| Problem to work on |
Everything from the line containing "You are a computer-use" to the end of the listing, both included, should be returned exactly, apart from the pictures.

| Records supplied |

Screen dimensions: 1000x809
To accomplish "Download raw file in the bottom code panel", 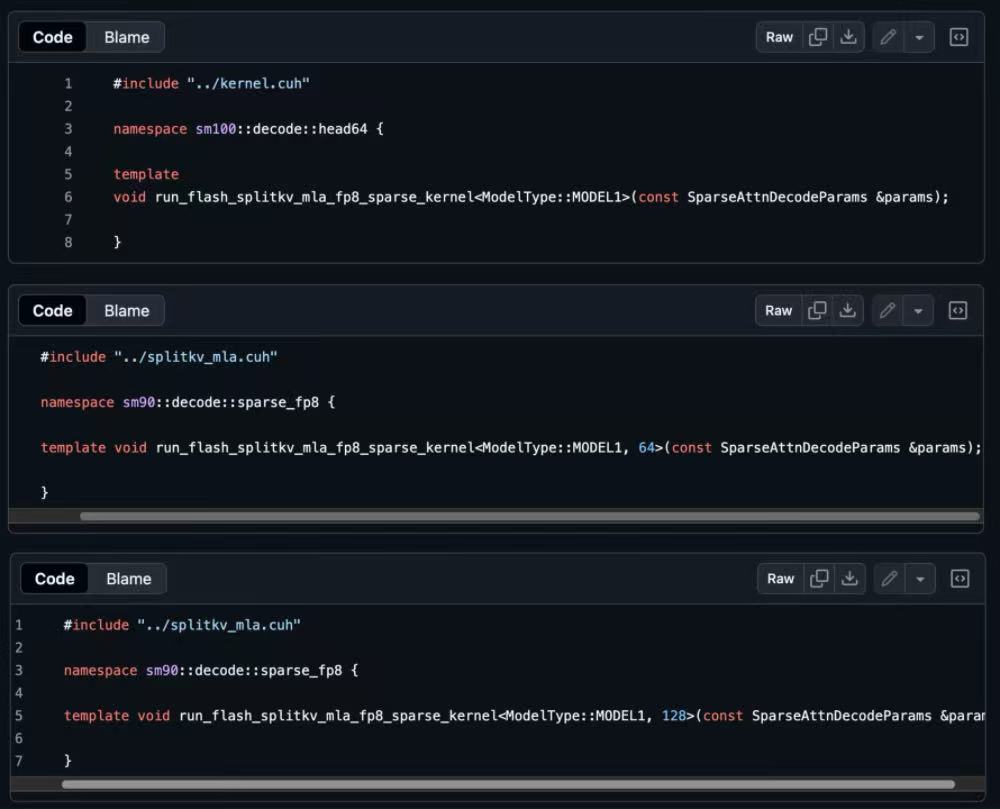I will point(849,578).
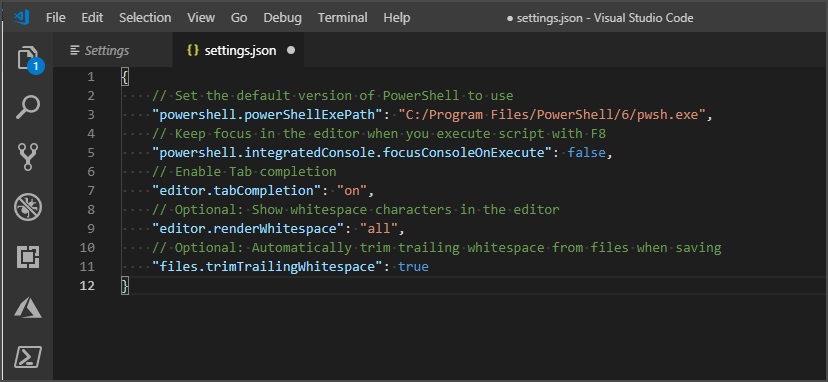Screen dimensions: 828x382
Task: Open the Azure view icon
Action: [x=28, y=307]
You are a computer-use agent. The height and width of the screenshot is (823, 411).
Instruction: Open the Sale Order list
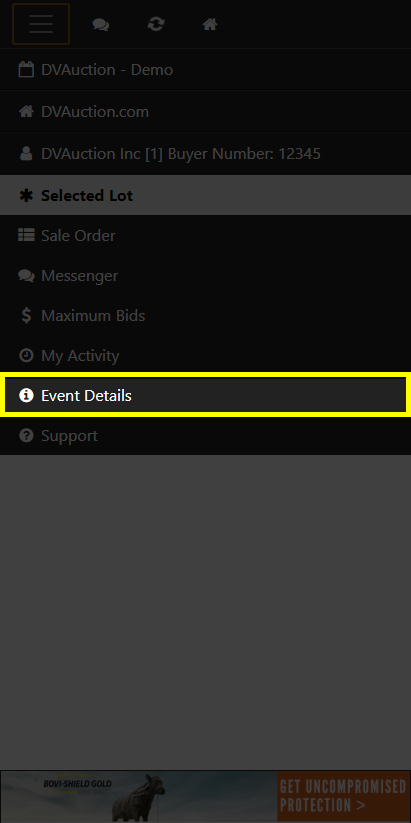point(205,236)
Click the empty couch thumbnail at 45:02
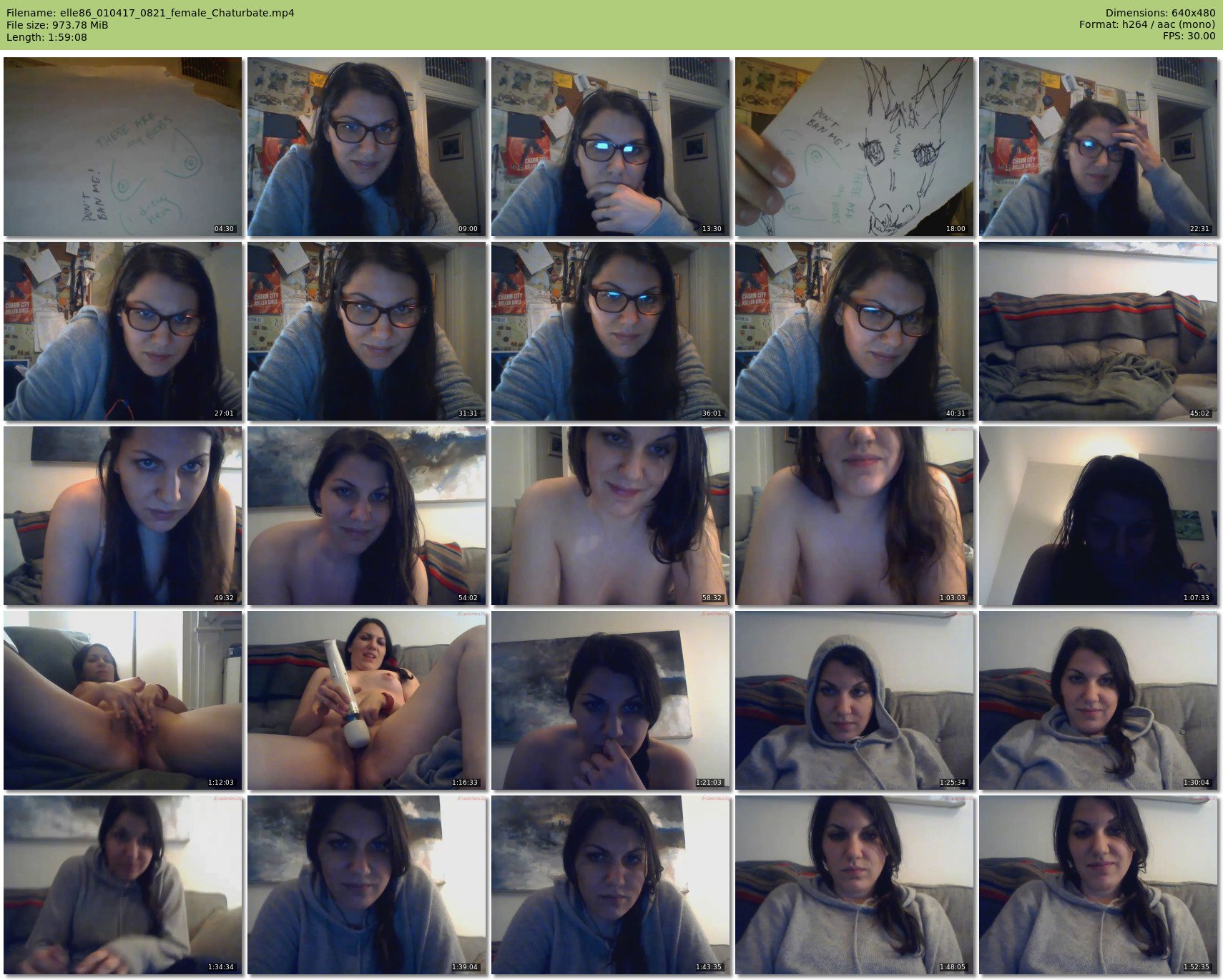This screenshot has height=980, width=1223. click(1098, 331)
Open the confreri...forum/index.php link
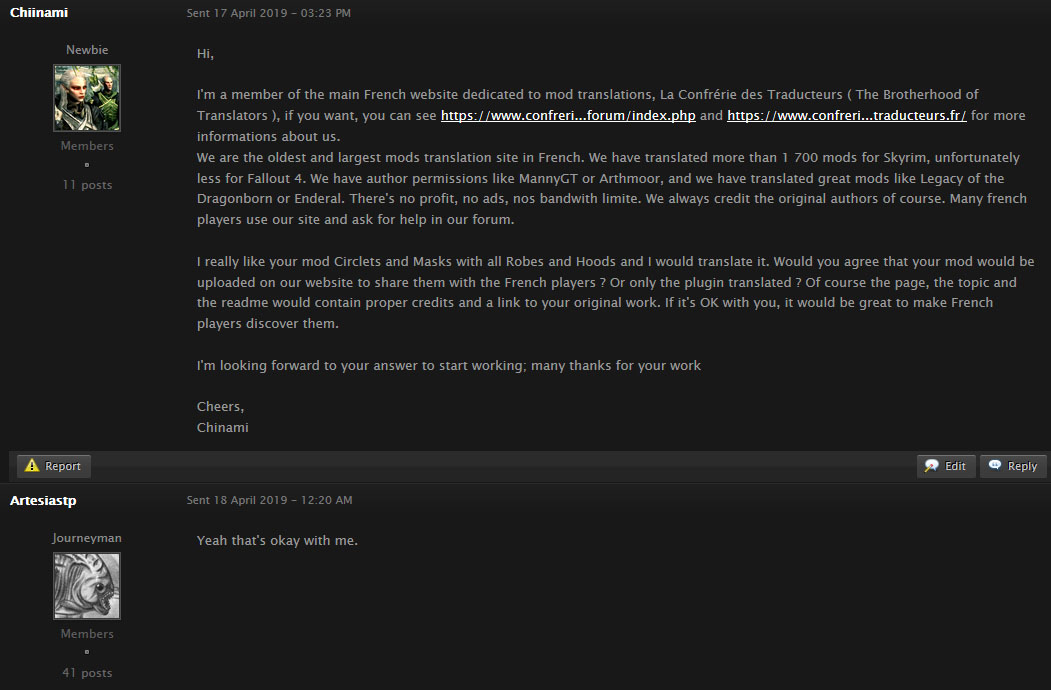Viewport: 1051px width, 690px height. (x=568, y=116)
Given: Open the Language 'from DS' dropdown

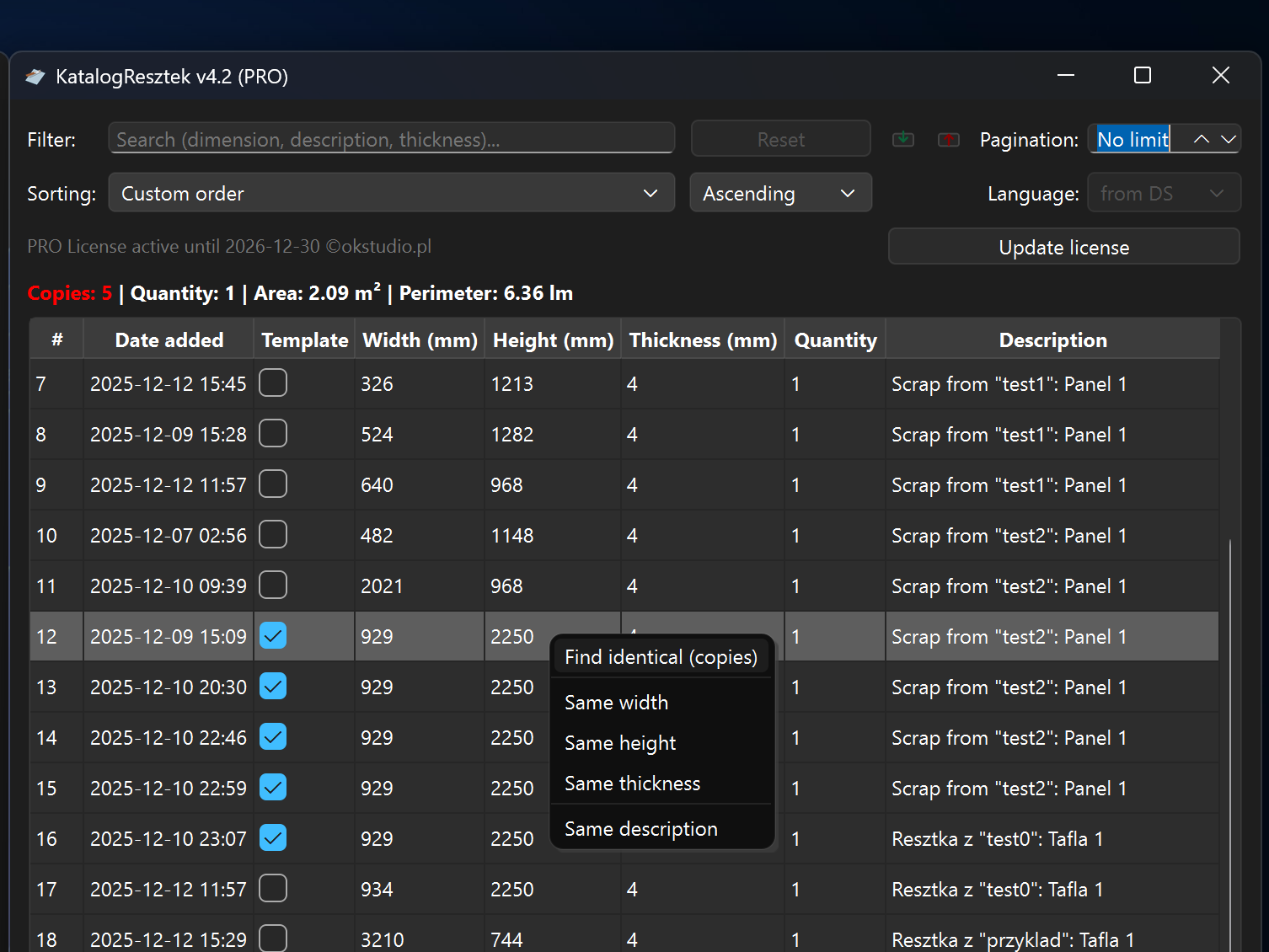Looking at the screenshot, I should point(1163,193).
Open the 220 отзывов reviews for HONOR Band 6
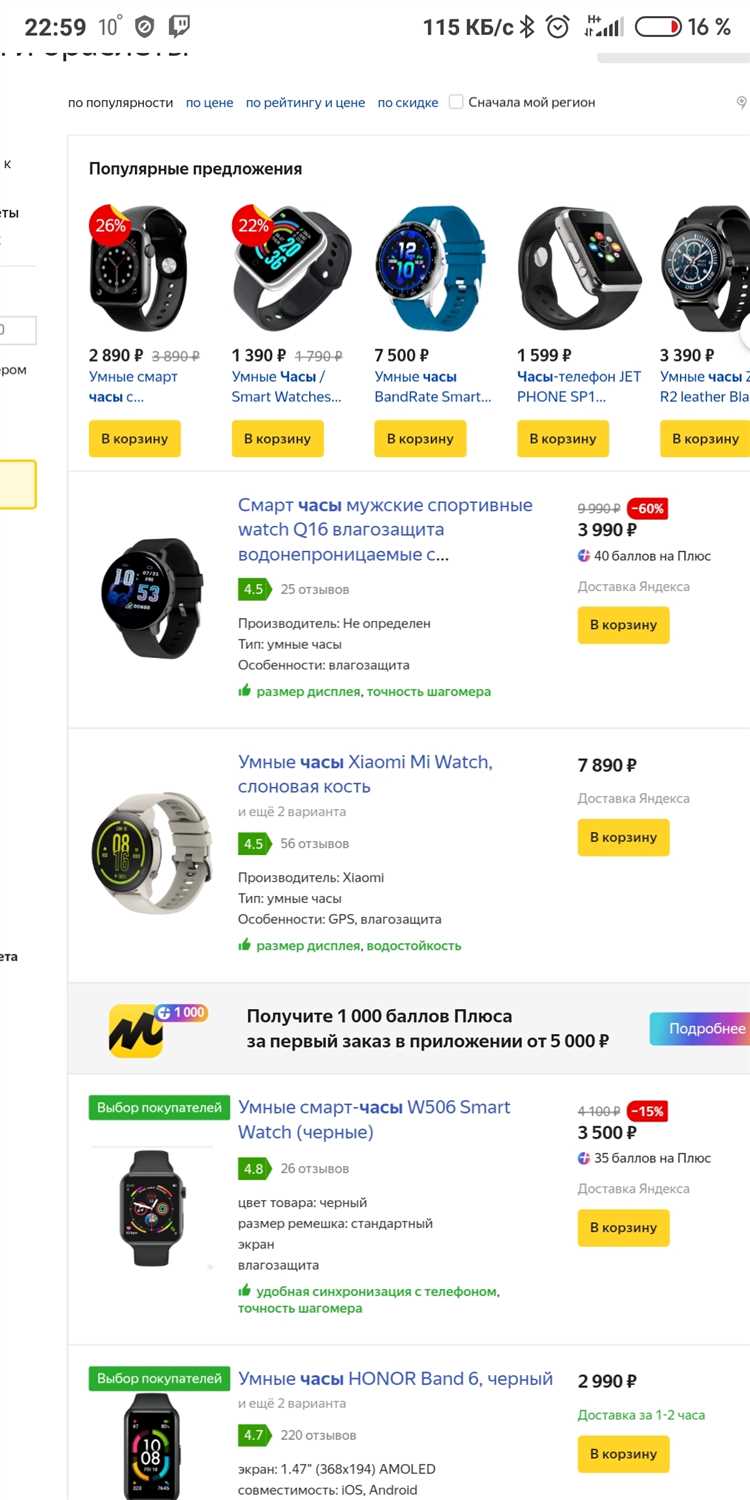The image size is (750, 1500). [x=318, y=1435]
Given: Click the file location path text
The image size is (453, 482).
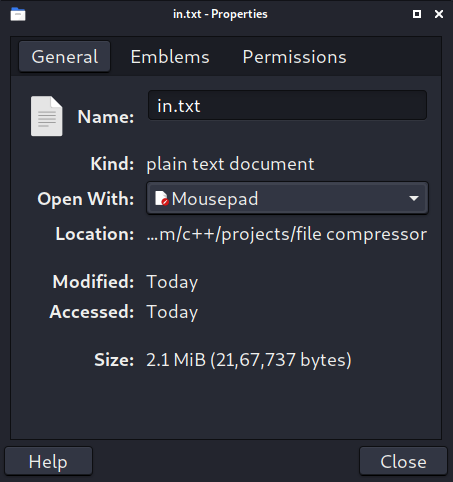Looking at the screenshot, I should click(x=287, y=234).
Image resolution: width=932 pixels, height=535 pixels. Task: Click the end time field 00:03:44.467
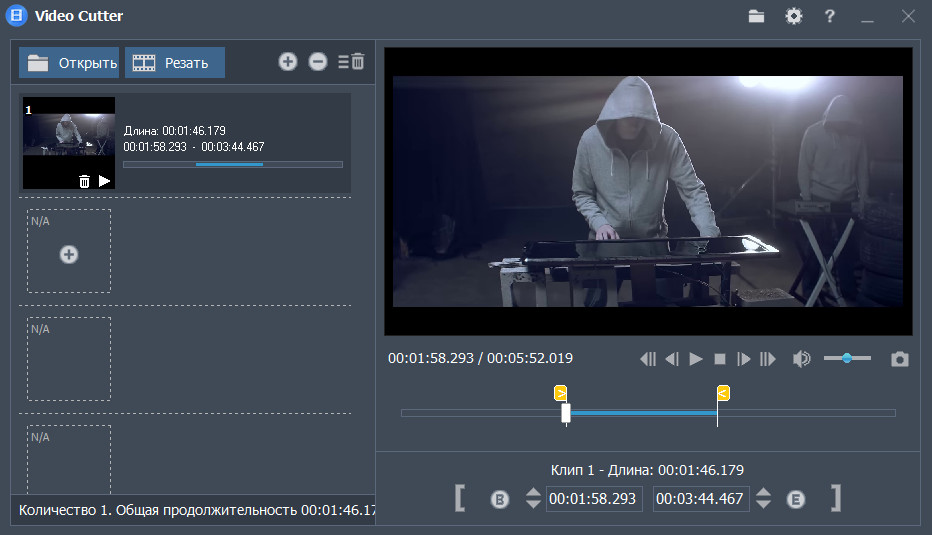[700, 499]
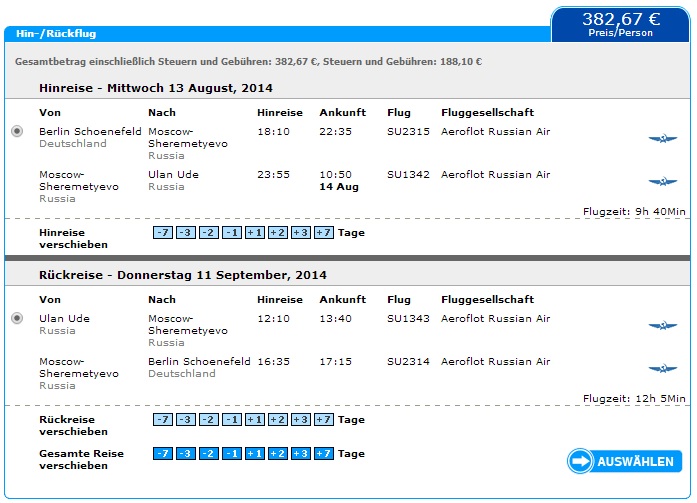Screen dimensions: 697x503
Task: Select the return Ulan Ude flight radio
Action: [17, 318]
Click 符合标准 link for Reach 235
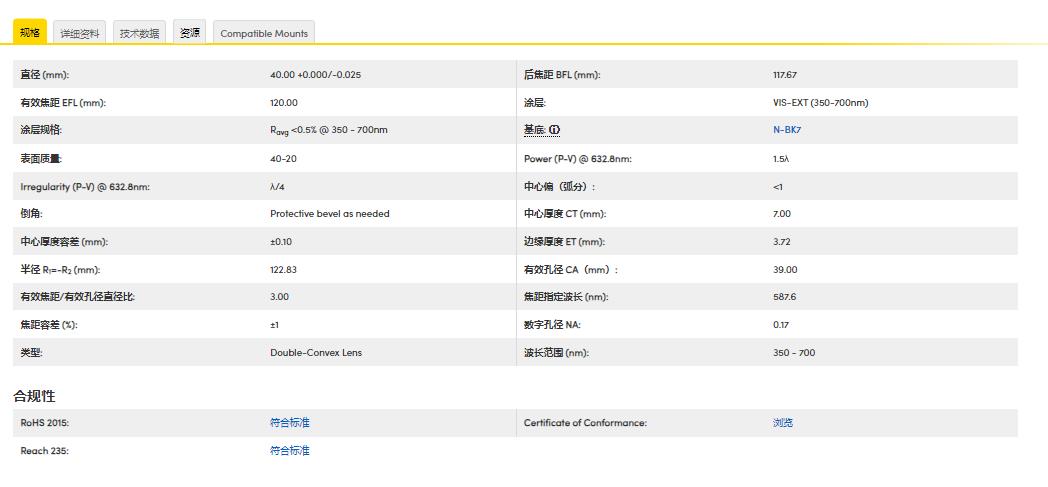The width and height of the screenshot is (1048, 487). (290, 451)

| Answer below |
You are a computer-use agent. The height and width of the screenshot is (823, 411).
Instruction: Open the Sale Order list
point(205,236)
Click the empty couch thumbnail at 45:02
This screenshot has height=980, width=1223. click(1098, 331)
Open the confreri...forum/index.php link
Viewport: 1051px width, 690px height. (x=568, y=116)
Given: Open the Language 'from DS' dropdown

Looking at the screenshot, I should point(1163,193).
Open the 220 отзывов reviews for HONOR Band 6
The image size is (750, 1500). [x=318, y=1435]
Given: Click the file location path text
The image size is (453, 482).
Looking at the screenshot, I should click(x=287, y=234).
Image resolution: width=932 pixels, height=535 pixels. Task: Click the end time field 00:03:44.467
[700, 499]
Screen dimensions: 697x503
Task: Select the return Ulan Ude flight radio
Action: [17, 318]
Click 符合标准 link for Reach 235
The width and height of the screenshot is (1048, 487). (290, 451)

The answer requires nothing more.